This isn't a first shot output, I had it retry a bit and guided it a little, mostly to get it to write a longer speech instead of a short quote. I think it's much better than I could have written on my own in a minute or two.


It's an impressive draft, better than what I expected, but it needs a lot of polishing. For example:

> We have enjoyed the fruits of their labor

Or this:

> This loss is a tremendous loss for our nation, for their families, and for mankind

the official speech use an increasing order, and put "friends" as an intermediate step between "family" and "nation". You want to put "family" so your don't sound insensitive and as a blow under the belt. You want to put "nation" because you want to squeeze a few votes from the tragedy and also avoid been blamed. You want to put "mankind" because you want to hide that this was a stunt in the middle of the cold war. (The official speech says "people of the world".)

There is a small risk that GPT-3 is just retrieving a distorted version of the speech from the multiples sources that were available. Like if you or me are forced to rewrite it from memory. Let's try a different scenario, like: "Yuri Gagarin got toasted during reentry, and for some reason we decided to not hide it."


You're kidding me. It's not a great speech but it is incredible for a machine-generated speech. Unbelievable. I love it!


I know that discourse is at an all time low, but you could try reading past the 6th word in my post.

In other words: Try generating a speech about "Apollo 11 disaster" without previously existing text corpus about any space disasters.


Wow, did you make this using GPT-3? Is the first sentence yours and the rest generated?

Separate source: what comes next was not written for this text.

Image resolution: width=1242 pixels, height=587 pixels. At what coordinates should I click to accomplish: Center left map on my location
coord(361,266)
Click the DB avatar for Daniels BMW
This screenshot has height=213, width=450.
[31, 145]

All the text in quotes was GPT-3 generated-- with a little help from me (e.g. when it went in the wrong direction-- e.g. ending the speech too early-- I made it go back and try again or clipped out the dumb part and had it continue).

I prompted it with some mission description and said that a speech was prepared for president Nixon that in case the astronauts were stranded.

GPT3 doesn't yet do consistently GREAT output without some guidance, partially as an artefact of the generation procedure. But with a little help it does very well.

The issue is that if you just take the most likely symbol it'll rapidly go into a loop of just copying text or other degenerate behaviour. So instead, everything uses the model by sampling it-- taking less likely choices by chance weighed by the model output. Unfortunately, that means that an unlucky draw will occasional paint it into a corner. If you see that happening you can just go back and try again and you get much better output.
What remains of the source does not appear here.